> TASK DETAILS:
Copy out the records between the line holding "Screen dimensions: 739x345" and the line holding "(x=611, y=14)", inclusive, keeping every character unchanged.
··· PROVIDED RECORDS ···
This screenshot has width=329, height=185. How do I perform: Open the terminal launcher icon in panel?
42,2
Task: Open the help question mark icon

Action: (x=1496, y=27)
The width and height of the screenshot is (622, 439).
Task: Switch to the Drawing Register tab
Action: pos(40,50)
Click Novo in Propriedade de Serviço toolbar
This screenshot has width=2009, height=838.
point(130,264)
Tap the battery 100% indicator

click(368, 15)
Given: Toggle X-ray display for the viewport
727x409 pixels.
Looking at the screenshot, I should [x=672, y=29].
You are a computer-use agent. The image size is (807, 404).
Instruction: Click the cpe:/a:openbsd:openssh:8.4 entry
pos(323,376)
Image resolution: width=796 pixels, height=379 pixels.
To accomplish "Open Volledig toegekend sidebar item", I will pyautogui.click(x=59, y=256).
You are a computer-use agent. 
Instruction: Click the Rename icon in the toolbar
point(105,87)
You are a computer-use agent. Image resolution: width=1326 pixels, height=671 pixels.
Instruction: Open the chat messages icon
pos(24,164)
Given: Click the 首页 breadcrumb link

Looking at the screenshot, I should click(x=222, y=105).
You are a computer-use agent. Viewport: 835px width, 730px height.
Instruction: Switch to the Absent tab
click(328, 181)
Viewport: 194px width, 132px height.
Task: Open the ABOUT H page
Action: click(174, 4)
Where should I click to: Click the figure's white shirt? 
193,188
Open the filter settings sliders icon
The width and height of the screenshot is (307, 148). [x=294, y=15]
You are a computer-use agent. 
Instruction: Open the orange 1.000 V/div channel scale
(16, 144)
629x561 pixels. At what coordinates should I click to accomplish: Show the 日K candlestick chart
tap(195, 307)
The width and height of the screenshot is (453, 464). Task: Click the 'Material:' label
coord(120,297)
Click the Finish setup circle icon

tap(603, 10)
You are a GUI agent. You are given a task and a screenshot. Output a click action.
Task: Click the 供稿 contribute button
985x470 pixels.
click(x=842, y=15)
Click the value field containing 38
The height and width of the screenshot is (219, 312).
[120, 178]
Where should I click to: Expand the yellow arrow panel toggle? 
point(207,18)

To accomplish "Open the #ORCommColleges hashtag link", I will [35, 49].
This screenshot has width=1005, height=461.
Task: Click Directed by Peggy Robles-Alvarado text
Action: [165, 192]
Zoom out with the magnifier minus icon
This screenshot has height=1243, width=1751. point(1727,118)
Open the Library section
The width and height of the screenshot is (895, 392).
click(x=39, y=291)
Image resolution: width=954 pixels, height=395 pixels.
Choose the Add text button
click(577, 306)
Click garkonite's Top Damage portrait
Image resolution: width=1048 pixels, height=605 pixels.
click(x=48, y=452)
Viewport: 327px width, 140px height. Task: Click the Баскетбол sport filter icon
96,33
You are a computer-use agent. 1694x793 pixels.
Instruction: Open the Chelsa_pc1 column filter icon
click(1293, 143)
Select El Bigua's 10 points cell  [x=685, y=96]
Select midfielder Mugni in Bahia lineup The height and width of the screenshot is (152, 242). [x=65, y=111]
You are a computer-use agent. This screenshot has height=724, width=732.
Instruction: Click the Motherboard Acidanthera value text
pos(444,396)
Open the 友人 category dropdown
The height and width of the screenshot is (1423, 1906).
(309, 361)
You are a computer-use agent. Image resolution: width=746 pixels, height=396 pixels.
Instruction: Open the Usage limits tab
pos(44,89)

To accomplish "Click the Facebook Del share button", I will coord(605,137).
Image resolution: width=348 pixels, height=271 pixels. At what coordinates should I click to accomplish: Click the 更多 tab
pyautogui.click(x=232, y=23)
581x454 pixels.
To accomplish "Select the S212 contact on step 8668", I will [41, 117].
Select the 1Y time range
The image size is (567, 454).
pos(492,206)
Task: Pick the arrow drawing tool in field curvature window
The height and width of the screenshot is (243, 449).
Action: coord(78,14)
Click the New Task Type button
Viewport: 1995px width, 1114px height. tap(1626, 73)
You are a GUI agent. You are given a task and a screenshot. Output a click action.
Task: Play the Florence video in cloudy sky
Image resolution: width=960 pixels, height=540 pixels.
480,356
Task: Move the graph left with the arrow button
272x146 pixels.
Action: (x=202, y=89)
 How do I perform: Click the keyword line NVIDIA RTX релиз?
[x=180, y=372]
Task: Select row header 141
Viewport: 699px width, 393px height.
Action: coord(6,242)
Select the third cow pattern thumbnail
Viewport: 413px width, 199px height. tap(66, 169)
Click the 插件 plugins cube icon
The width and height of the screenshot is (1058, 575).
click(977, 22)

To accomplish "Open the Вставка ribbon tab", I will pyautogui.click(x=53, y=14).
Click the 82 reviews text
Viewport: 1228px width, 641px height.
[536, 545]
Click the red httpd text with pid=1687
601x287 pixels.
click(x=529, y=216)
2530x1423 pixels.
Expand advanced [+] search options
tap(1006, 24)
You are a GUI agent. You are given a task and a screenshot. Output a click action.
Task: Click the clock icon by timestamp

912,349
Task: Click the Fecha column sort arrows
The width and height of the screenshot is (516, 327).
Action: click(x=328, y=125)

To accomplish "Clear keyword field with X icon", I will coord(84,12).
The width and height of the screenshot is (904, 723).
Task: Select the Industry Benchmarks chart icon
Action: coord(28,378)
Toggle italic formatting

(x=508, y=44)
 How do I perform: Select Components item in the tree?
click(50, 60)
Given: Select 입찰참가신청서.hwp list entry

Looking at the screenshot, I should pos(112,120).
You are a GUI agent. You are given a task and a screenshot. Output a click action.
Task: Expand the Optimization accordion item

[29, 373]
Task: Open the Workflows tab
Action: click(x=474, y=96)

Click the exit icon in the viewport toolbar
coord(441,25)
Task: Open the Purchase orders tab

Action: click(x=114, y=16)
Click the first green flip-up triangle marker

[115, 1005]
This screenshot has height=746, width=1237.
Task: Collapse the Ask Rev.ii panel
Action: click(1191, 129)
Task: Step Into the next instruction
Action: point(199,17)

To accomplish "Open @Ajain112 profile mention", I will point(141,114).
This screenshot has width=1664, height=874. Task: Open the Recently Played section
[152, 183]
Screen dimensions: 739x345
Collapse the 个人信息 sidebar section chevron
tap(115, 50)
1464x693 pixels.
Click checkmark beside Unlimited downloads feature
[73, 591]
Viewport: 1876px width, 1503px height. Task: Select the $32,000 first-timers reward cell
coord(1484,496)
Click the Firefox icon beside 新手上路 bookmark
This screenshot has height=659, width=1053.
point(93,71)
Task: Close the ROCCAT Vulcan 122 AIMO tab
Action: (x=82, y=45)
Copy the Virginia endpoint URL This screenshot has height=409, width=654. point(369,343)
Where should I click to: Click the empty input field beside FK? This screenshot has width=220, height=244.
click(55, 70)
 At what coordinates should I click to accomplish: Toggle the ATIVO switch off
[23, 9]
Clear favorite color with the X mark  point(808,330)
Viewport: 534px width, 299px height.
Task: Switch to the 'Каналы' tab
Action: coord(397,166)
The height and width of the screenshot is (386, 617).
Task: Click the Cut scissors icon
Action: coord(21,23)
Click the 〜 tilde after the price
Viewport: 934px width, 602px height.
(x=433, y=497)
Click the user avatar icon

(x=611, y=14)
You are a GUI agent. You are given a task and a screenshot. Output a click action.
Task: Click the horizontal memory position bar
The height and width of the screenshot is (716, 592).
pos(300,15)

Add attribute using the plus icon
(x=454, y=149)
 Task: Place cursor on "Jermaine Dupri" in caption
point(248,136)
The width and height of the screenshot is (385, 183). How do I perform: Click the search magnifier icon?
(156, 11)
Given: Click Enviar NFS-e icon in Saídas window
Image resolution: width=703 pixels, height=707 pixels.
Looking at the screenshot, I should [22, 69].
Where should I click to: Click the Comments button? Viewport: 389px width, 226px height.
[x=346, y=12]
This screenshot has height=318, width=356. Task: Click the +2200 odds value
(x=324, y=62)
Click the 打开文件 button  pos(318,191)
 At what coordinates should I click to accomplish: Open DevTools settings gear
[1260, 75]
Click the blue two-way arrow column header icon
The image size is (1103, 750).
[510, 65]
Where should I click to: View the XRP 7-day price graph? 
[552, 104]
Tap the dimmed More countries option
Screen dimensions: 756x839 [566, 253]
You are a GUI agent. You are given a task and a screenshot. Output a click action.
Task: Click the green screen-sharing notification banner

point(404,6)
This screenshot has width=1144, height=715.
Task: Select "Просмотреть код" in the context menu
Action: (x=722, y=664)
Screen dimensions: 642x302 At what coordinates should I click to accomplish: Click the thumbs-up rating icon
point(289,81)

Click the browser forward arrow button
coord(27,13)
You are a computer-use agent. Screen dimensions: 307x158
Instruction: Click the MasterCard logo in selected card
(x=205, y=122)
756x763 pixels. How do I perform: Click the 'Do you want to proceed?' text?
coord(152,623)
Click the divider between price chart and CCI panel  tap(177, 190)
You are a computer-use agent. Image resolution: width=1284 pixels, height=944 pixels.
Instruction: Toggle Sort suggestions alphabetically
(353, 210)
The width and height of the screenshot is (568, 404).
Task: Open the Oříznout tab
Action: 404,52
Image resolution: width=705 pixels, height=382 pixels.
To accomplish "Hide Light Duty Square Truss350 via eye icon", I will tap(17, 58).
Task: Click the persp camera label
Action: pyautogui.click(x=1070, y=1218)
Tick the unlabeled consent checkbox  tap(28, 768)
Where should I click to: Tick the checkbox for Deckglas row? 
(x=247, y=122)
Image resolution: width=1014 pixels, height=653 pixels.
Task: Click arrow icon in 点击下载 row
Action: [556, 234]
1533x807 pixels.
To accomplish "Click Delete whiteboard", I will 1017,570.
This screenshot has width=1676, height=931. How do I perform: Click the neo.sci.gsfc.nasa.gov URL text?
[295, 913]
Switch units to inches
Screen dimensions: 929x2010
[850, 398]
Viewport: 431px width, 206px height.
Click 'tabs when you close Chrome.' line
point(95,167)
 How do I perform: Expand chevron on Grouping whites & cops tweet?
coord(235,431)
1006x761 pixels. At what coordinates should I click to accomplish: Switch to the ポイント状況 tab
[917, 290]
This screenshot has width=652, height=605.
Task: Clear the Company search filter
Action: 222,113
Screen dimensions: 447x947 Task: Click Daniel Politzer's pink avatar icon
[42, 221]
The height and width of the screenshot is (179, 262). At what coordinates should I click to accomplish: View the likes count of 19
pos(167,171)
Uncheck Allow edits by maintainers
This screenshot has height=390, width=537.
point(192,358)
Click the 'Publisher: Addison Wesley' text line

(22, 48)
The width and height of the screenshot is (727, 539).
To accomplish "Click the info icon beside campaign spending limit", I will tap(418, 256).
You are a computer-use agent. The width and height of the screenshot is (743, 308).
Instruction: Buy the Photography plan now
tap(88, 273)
···
> RESULT FOR THIS TASK:
Screen dimensions: 739x345
Collapse the 个人信息 sidebar section chevron
tap(115, 50)
1464x693 pixels.
Click checkmark beside Unlimited downloads feature
[73, 591]
Viewport: 1876px width, 1503px height. Task: Select the $32,000 first-timers reward cell
coord(1484,496)
Click the Firefox icon beside 新手上路 bookmark
This screenshot has height=659, width=1053.
point(93,71)
Task: Close the ROCCAT Vulcan 122 AIMO tab
Action: (x=82, y=45)
Copy the Virginia endpoint URL This screenshot has height=409, width=654. point(369,343)
Where should I click to: Click the empty input field beside FK? This screenshot has width=220, height=244.
click(55, 70)
 At what coordinates should I click to accomplish: Toggle the ATIVO switch off
[23, 9]
Clear favorite color with the X mark  point(808,330)
Viewport: 534px width, 299px height.
Task: Switch to the 'Каналы' tab
Action: coord(397,166)
The height and width of the screenshot is (386, 617).
Task: Click the Cut scissors icon
Action: coord(21,23)
Click the 〜 tilde after the price
Viewport: 934px width, 602px height.
(x=433, y=497)
Click the user avatar icon

(x=611, y=14)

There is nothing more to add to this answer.